Justice Thomas, joined by Scalia and Alito, concurred in the judgment, but argued that the “fraud on the market” (FOTM) theory embodied in Basic should be overruled, based on logic, economic realities (“market efficiency has . . . lost its luster”), and subsequent jurisprudence clarifying class certification requirements. Significantly, the Thomas dissent points to a variety of well-recognized motives for the purchase of securities that have nothing to do with a presumption (key to the FOTM theory) that the market accurately reflects the value of a stock in light of all public information: “Many investors in fact trade for the opposite reason—that is, because they think the market has under- or overvalued the stock, and they believe they can profit from that mispricing. . . . Other investors trade for reasons entirely unrelated to price—for instance, to address changing liquidity needs, tax concerns, or portfolio balancing requirements. . . . In short, Basic’s assumption that all investors rely in common on price integrity is simply wrong.” [citation omitted]

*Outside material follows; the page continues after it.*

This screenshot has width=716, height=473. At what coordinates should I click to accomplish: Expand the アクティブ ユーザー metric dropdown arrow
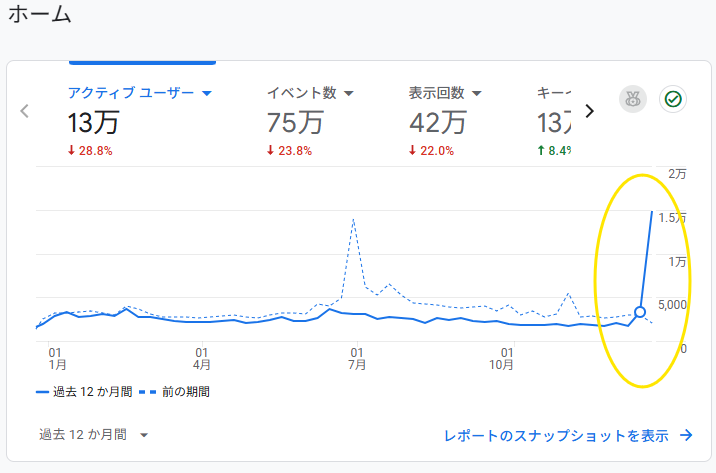[x=208, y=93]
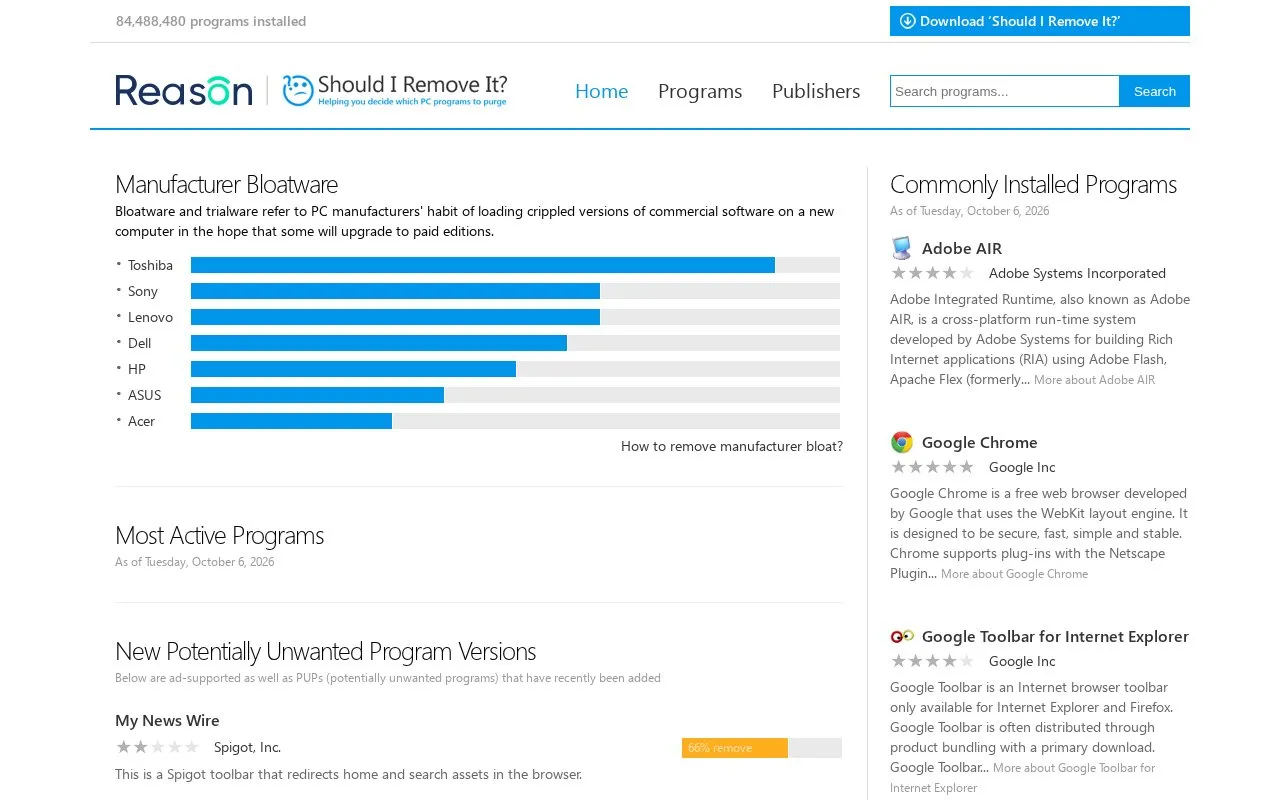This screenshot has height=800, width=1280.
Task: Go to the Publishers page
Action: pos(816,91)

Thomas, Scalia, and Alito are right – the Court’s majority missed a major opportunity to rein in class action opportunism by failing to consign Basic to the graveyard of economically flawed Supreme Court precedents, where it belongs. Given the costs and difficulties inherent in rebutting the presumption of reliance at the class action stage, Halliburton at best appears likely to impose only a minor constraint on securities fraud class actions.
The FOTM presumption that has enabled a substantial rise in securities class action litigation over the last quarter century makes no economic sense, according to the scholarly consensus. What’s more, it imposes a variety of social harms on the very groups that were supposed to benefit from this doctrine, as described in a recent study of the political economy of FOTM. Specifically, longer-term shareholders end up bearing the cost of class action settlements that benefit plaintiffs’ trial lawyers, and to the extent paying and receiving shareholders are fully diversified, FOTM is a wash in terms of compensation that turns into a net loss when costs including attorneys’ fees are included. Moreover, FOTM’s utility as a fraud deterrent is “much muted” because payments are made by the corporation and its insurer, not the individual culpable agents. In short, “[w]hen the dust settles, FOTM not only fails to meet its stated goals, it does not even try.”
Not included in this litany of FOTM’s shortcomings is the serious issue of error costs, and in particular the harmful avoidance of novel but efficient behavior by corporate officials that fear it will incorrectly be deemed “fraudulent.” This largely stems from the fact that “fraud” is not precisely defined in the securities law context, which has led to “at least three costs: public and private actions are not brought on behalf of clearly specified regulatory objectives; the line between civil and criminal liability has become unacceptably blurred; and the law has come to provide at best a weak means of resolving vital public questions about wrongdoing in financial markets.”
In light of these problems, Congress should eliminate the eligibility of private securities fraud suits for class action certification. Moreover, Congress should require a showing of specific reliance on fraudulent information as a prerequisite to any finding of liability in a private individual action. What’s more, Congress ideally should require that the SEC define with greater specificity what categories of conduct it will deem actionable fraud, based on economic analysis, as a prerequisite for bringing enforcement actions in this area.
Public choice insights suggest this wish list will be difficult to obtain, of course (but not impossible, as passage of the Class Action Fairness Act of 2005 demonstrates). Public support for reform might be sparked by drawing greater attention to the fact that class action securities litigation has actually tended to harm, rather than help, small investors.
What about even more far-reaching securities law reforms? Asking Congress to consider decriminalizing insider trading undoubtedly is unrealistic at this juncture, but it is interesting to note that even mainstream journalists are starting to question the social utility of the SEC’s current crackdown on insider trading. This focus may lead to a serious case of misplaced priorities. Notably, as leading Federal District Court Judge (SDNY) and former Assistant U.S. Attorney (AUSA) Jed Rakoff has stressed, AUSAs avoid pursuing far more serious frauds arising out of the 2008 Financial Crisis in favor of bringing insider trading cases because the latter are easier to investigate and prosecute in a few years’ time, and, thus, best enhance the AUSAs’ marketability to law firms. (Hat tip to my Heritage colleague Paul Larkin for the Rakoff reference.)